▶ Source material

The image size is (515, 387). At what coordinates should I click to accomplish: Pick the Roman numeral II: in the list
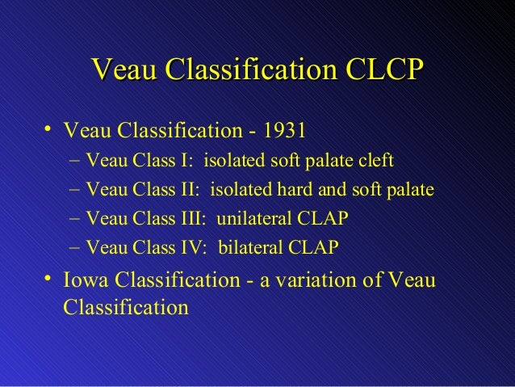click(x=192, y=190)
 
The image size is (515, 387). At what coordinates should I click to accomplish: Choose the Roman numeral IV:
click(x=196, y=248)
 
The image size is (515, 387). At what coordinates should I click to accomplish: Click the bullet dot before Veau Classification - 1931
click(x=49, y=129)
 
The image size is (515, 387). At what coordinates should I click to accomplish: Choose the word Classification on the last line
click(x=124, y=308)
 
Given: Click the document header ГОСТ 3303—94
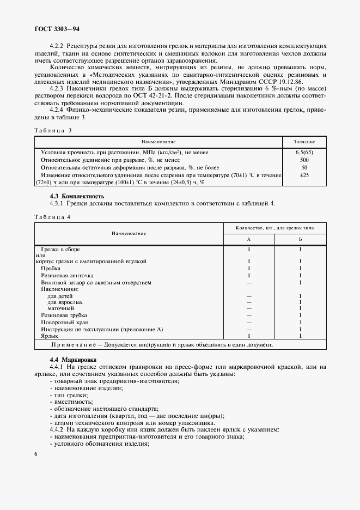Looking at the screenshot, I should point(57,27).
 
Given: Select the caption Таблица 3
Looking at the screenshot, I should point(53,131).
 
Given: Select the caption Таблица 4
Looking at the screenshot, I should point(52,217).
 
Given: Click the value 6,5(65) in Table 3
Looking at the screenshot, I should point(303,153).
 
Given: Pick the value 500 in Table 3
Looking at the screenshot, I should point(303,160).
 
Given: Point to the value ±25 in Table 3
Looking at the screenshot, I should point(303,175).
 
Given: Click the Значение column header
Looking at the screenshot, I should point(303,142).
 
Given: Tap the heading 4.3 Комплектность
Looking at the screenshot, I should point(77,196).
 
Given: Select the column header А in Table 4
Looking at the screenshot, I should point(248,240).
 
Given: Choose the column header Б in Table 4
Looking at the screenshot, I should point(300,240).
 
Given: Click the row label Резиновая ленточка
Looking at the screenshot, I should point(68,276).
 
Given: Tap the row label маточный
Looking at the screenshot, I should point(61,308).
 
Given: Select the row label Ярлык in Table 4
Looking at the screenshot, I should point(50,337).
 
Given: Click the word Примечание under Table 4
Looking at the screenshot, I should point(76,345).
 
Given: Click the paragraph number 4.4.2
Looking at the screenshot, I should point(58,430).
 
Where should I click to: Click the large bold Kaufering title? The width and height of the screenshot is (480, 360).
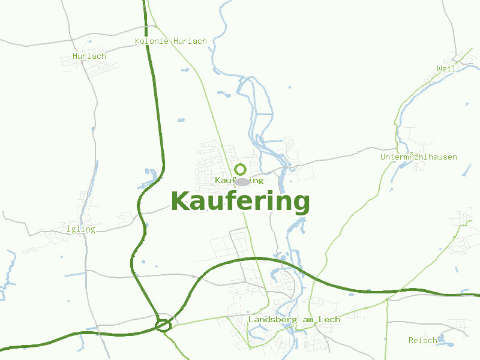(x=240, y=202)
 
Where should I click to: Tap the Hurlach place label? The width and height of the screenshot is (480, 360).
(x=89, y=56)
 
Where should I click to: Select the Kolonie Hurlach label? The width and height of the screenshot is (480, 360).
(x=171, y=41)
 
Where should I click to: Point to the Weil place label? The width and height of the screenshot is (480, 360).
(x=446, y=69)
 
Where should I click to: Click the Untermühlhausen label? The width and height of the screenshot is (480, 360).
(x=418, y=157)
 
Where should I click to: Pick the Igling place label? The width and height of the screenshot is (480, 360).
(x=81, y=229)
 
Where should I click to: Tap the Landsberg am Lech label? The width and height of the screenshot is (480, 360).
(x=294, y=320)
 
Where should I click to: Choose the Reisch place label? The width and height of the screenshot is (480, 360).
(x=423, y=340)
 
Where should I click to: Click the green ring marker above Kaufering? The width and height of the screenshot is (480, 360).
(x=241, y=169)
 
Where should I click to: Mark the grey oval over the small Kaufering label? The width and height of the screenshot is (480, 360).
(x=241, y=181)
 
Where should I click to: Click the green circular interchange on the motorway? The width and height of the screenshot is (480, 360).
(x=163, y=326)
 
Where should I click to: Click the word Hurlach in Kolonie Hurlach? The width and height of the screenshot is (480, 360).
(x=190, y=41)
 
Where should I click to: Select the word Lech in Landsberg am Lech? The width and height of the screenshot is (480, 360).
(x=330, y=320)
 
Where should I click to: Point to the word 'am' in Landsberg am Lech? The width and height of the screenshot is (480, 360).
(x=308, y=320)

▶ Objective
Copy all of the items above verbatim, leaving out the pictures.

▶ Response
The image size is (515, 387). At what coordinates should I click to accomplish: Pick the Roman numeral II: in the list
click(x=192, y=190)
 
The image size is (515, 387). At what coordinates should I click to accomplish: Choose the Roman numeral IV:
click(x=196, y=248)
 
The image size is (515, 387). At what coordinates should I click to accomplish: Click the bullet dot before Veau Classification - 1931
click(x=49, y=129)
 
The image size is (515, 387). At what coordinates should I click to accomplish: Choose the word Classification on the last line
click(x=124, y=308)
 
Given: Click the document header ГОСТ 3303—94
Looking at the screenshot, I should point(57,27).
 
Given: Select the caption Таблица 3
Looking at the screenshot, I should point(53,131).
 
Given: Select the caption Таблица 4
Looking at the screenshot, I should point(52,217).
 
Given: Click the value 6,5(65) in Table 3
Looking at the screenshot, I should point(303,153).
 
Given: Pick the value 500 in Table 3
Looking at the screenshot, I should point(303,160).
 
Given: Point to the value ±25 in Table 3
Looking at the screenshot, I should point(303,175).
 
Given: Click the Значение column header
Looking at the screenshot, I should point(303,142).
 
Given: Tap the heading 4.3 Комплектность
Looking at the screenshot, I should point(77,196).
 
Given: Select the column header А in Table 4
Looking at the screenshot, I should point(248,240).
 
Given: Choose the column header Б in Table 4
Looking at the screenshot, I should point(300,240).
 
Given: Click the row label Резиновая ленточка
Looking at the screenshot, I should point(68,276).
 
Given: Tap the row label маточный
Looking at the screenshot, I should point(61,308).
 
Given: Select the row label Ярлык in Table 4
Looking at the screenshot, I should point(50,337).
 
Given: Click the word Примечание under Table 4
Looking at the screenshot, I should point(76,345).
 
Given: Click the paragraph number 4.4.2
Looking at the screenshot, I should point(58,430).
 
Where should I click to: Click the large bold Kaufering title? The width and height of the screenshot is (480, 360).
(x=240, y=202)
 
Where should I click to: Tap the Hurlach place label? The width and height of the screenshot is (480, 360).
(x=89, y=56)
 
Where should I click to: Select the Kolonie Hurlach label? The width and height of the screenshot is (480, 360).
(x=171, y=41)
 
Where should I click to: Point to the Weil place label? The width and height of the screenshot is (480, 360).
(x=446, y=69)
 
Where should I click to: Click the Untermühlhausen label? The width and height of the screenshot is (480, 360).
(x=418, y=157)
 
Where should I click to: Pick the Igling place label? The width and height of the screenshot is (480, 360).
(x=81, y=229)
 
Where should I click to: Tap the Landsberg am Lech label? The width and height of the screenshot is (480, 360).
(x=294, y=320)
 
Where should I click to: Choose the Reisch place label? The width and height of the screenshot is (480, 360).
(x=423, y=340)
 
Where should I click to: Click the green ring marker above Kaufering? The width and height of the screenshot is (480, 360).
(x=241, y=169)
 
Where should I click to: Mark the grey oval over the small Kaufering label? The width and height of the screenshot is (480, 360).
(x=241, y=181)
 
Where should I click to: Click the green circular interchange on the motorway? The width and height of the screenshot is (480, 360).
(x=163, y=326)
 
Where should I click to: Click the word Hurlach in Kolonie Hurlach? The width and height of the screenshot is (480, 360).
(x=190, y=41)
 
Where should I click to: Select the word Lech in Landsberg am Lech? The width and height of the screenshot is (480, 360).
(x=330, y=320)
 
Where should I click to: Point to the word 'am' in Landsberg am Lech? The width and height of the screenshot is (480, 360).
(x=308, y=320)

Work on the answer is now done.